I copied everything from 10 past onward, so relevant log items should be there.

Both nodes are non-battery-nodes (Fibaro Dimmer 2).

Both nodes react to commands sent, but do not report anything.

Regarding the binding:
I think I deleted and re-added the things sunday morning, but I can do it again tonight just to make sure.

chris · October 9, 2018, 8:11am

Unfortunately not. At least, the updates that you made did not generate these commands - they must have been generated earlier and were already in the queue (there were 49 messages already queued when this log started). At least this shows that the binding would not have removed the association as a result of this update, but something DID remove the association, but it’s not in this part of the log.

If you mean node 39, there are no messages at all logged for this node.
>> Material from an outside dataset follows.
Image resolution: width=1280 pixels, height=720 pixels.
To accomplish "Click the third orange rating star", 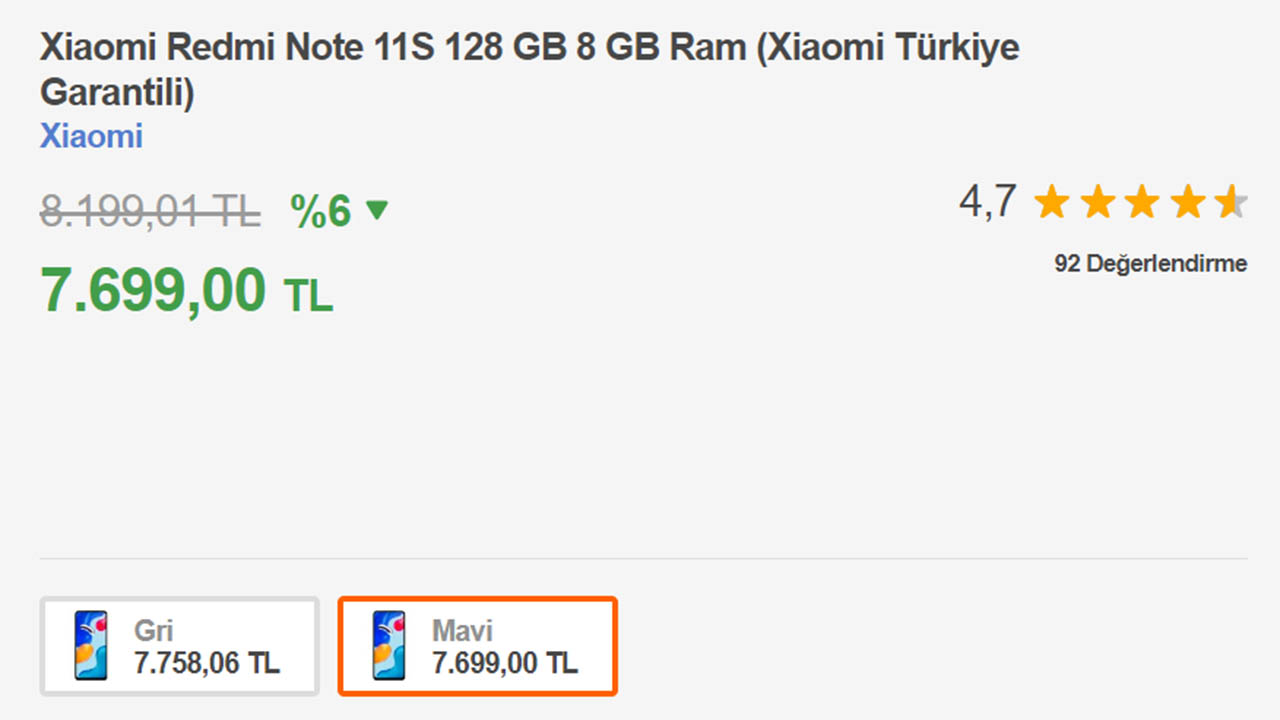I will pyautogui.click(x=1142, y=201).
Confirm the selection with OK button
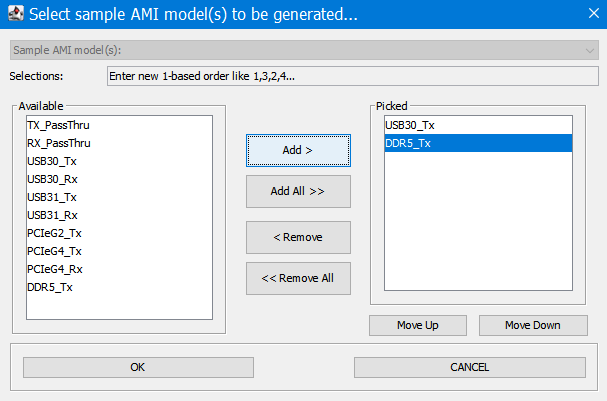The width and height of the screenshot is (607, 401). point(138,367)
It may just be that with the queue length, the log doesn’t yet have these commands in them. I do see the commands from the UI, but within this log, nothing actually gets sent to the device.
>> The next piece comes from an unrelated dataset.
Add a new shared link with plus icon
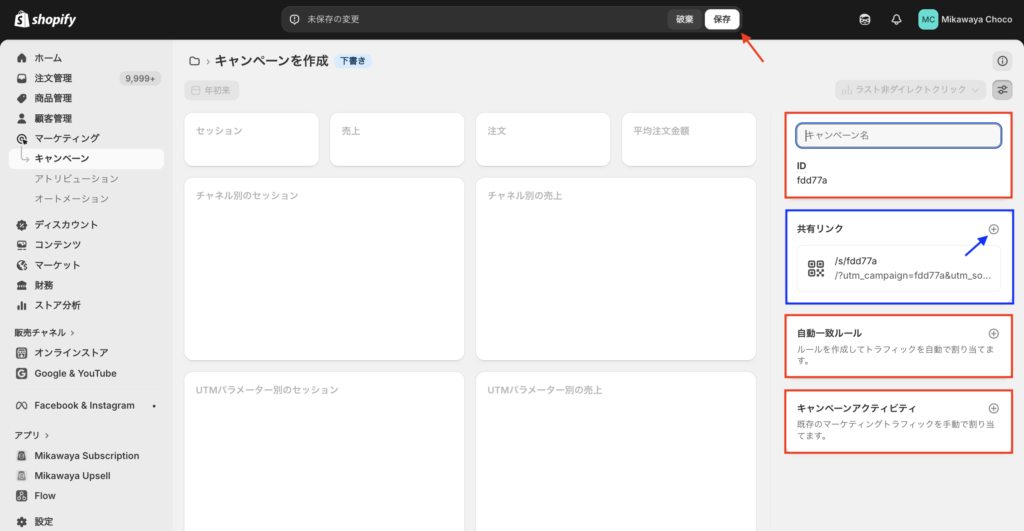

Note that “commands” like turning on and off a light are considered high priority and will go straight to the top of the queue. Configuration is considered low priority and will be sent when there are no higher priority commands to send.

What hardware are you using? Is this a slow computer?

There is no need to delete anything - just update to the latest snapshot. If you are using the snapshot runtime, then all you need to do is to uninstall the binding from PaperUI, wait 30 seconds, then install it again.

Landstad · October 9, 2018, 8:25am

Hello,

I think we are writing past each other.

The log shows me trying to add association groups (both node 45 and 39, and both are non-battery-devices). For these two nodes the association group got lost at some point when switching to 2.4 and I haven’t been able to add association groups since.

I am running openhabianpi an rPi 3, latest snapshot.

chris · October 9, 2018, 8:45am

That’s understood, but the log doesn’t have all the information in it as the logs are not complete. By this I mean there was a lot that happened before the log starts, and the queue already has some stuff in it.

The log shows that for node 42, the controller is set, but sometime before the log starts, something has queued a message to remove this, but due to prioritisation, this command is not sent for quite a long time. I would like to see what created this message, but unfortunately it’s not in the log, so I’ve no way to know where this was generated.

If you don’t have the full log, then unfortunately I can’t work out why this is happening…

Ok, that may be a small contributor to the queue size at least. Note that this shouldn’t be an issue, but helps me understand.

Landstad · October 9, 2018, 8:47am

Okay. I will do the same tonight and include the past 20 minutes of logging as well.